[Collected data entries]
=-=-=-=-=

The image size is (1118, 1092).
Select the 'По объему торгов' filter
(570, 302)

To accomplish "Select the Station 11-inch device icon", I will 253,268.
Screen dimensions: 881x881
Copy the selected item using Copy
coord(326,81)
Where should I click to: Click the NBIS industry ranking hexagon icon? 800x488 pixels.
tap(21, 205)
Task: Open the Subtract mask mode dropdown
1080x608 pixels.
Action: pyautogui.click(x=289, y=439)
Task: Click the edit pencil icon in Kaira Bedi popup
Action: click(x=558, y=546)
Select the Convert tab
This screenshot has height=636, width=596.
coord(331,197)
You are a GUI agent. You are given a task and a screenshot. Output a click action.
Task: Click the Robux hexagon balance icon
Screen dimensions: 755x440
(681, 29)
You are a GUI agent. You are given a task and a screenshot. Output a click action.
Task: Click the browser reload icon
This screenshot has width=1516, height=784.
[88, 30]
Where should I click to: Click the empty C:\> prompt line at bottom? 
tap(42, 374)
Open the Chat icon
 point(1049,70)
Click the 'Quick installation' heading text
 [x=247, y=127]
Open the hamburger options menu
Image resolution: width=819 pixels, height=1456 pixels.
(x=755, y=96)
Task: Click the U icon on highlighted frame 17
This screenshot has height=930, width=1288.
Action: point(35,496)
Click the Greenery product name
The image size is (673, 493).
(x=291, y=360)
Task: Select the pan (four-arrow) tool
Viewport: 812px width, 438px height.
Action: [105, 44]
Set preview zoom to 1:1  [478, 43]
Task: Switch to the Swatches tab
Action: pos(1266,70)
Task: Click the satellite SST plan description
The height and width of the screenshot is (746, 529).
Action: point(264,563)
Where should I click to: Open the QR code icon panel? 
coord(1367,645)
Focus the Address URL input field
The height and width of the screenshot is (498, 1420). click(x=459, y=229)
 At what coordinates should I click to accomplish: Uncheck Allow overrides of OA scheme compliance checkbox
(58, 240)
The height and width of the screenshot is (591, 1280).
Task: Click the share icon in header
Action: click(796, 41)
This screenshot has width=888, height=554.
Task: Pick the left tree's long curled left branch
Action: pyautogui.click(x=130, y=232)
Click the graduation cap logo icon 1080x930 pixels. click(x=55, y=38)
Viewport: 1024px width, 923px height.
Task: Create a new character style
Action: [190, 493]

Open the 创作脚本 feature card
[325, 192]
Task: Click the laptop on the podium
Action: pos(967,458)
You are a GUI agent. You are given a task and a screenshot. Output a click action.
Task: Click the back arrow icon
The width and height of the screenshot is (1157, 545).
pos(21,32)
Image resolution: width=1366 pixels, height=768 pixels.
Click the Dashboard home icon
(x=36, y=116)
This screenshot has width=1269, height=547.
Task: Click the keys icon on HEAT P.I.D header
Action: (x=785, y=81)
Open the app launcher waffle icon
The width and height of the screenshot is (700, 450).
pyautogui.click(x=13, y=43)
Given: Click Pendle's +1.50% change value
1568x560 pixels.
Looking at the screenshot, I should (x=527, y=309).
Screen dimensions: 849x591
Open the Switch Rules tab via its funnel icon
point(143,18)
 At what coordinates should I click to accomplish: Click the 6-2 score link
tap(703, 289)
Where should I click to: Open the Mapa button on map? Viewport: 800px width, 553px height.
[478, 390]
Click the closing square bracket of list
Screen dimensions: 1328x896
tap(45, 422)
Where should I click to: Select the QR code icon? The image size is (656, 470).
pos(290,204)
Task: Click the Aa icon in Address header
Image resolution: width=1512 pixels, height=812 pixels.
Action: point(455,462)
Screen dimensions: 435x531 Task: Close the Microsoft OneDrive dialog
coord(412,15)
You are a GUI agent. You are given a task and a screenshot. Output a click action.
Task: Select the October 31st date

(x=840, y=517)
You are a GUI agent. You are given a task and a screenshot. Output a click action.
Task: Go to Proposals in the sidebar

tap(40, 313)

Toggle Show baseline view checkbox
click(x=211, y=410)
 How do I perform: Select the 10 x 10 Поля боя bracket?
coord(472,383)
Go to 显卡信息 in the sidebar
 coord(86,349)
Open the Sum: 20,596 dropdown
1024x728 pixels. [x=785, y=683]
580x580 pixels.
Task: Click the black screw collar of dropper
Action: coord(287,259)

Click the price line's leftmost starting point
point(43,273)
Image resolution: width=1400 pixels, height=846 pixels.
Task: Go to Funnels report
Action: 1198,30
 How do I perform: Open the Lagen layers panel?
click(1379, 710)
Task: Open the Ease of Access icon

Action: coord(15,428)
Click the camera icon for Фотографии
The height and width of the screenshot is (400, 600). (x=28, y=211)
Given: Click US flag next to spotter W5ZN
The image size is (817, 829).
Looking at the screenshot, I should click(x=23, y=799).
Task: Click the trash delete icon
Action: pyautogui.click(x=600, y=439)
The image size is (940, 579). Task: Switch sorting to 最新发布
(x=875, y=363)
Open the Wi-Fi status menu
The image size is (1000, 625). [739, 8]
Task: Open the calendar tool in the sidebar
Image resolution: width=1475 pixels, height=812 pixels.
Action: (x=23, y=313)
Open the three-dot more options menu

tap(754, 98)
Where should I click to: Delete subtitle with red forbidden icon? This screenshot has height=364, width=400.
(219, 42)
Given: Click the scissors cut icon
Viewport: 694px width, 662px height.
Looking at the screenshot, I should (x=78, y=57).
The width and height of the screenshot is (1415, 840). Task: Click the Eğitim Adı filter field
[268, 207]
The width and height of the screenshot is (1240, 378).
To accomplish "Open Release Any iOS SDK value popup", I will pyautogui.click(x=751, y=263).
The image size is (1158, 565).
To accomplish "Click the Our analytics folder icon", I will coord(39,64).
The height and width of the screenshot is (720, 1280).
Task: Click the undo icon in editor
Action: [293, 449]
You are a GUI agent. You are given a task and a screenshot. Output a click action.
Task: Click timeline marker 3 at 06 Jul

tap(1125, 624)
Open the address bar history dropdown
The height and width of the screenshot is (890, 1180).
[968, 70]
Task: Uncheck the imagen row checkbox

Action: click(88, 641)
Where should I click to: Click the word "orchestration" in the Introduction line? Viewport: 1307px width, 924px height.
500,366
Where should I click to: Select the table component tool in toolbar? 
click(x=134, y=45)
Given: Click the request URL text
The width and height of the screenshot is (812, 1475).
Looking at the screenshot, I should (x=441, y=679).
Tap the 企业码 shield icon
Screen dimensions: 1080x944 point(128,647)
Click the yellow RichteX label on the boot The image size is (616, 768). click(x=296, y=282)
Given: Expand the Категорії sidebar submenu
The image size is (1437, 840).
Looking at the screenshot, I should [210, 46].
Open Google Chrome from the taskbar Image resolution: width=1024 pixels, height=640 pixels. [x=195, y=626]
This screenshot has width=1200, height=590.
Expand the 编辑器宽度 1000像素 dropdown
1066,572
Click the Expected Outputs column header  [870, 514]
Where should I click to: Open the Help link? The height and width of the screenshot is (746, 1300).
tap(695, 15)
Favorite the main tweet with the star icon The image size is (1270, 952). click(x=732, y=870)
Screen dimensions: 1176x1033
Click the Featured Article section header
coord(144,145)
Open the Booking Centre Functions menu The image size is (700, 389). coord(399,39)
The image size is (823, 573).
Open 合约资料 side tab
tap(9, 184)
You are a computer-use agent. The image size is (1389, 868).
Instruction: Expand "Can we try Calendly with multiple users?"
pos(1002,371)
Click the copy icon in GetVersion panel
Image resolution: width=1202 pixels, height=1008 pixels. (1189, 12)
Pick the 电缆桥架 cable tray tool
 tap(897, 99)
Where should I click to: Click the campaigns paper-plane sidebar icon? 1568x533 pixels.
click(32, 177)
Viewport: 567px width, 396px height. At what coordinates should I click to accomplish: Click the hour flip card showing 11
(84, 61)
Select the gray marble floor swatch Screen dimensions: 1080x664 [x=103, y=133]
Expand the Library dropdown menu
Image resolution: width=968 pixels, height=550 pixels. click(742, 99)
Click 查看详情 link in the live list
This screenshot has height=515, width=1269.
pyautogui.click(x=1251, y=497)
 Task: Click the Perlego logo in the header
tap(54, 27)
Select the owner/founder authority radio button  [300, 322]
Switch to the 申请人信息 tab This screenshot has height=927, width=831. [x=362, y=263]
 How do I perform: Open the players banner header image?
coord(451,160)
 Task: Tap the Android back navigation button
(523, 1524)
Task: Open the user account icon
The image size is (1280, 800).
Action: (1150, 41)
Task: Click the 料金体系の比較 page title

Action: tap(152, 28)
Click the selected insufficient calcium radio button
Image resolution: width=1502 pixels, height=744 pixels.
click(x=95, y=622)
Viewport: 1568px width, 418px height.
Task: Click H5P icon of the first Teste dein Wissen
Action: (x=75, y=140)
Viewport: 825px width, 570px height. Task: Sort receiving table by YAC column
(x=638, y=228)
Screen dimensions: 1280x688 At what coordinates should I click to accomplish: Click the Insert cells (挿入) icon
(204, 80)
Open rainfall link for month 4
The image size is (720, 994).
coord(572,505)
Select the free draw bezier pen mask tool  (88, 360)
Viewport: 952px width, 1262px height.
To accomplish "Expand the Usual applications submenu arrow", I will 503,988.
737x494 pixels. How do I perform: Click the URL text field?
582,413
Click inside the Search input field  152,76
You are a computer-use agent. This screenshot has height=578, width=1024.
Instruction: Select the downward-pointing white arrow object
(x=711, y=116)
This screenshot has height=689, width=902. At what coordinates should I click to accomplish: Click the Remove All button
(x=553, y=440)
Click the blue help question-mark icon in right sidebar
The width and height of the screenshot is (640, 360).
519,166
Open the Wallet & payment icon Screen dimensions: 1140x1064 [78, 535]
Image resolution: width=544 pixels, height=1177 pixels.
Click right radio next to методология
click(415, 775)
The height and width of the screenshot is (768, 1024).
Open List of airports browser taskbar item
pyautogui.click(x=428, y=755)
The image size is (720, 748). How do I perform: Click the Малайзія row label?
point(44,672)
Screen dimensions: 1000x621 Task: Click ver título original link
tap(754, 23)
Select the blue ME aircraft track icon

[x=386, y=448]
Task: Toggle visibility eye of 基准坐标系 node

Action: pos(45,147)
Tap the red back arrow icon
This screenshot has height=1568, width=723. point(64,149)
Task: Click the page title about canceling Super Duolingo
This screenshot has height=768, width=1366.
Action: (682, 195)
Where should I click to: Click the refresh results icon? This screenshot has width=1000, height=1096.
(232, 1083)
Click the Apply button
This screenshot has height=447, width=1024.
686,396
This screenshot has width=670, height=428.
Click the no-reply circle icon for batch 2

=-=-=-=-=

Assigned task ::
Where in the records does the word "computer" appear? Copy each line that holds it.

Exercise solution ::
You are a computer-use agent. The image size is (1389, 868).
You are a computer-use agent. This screenshot has height=578, width=1024.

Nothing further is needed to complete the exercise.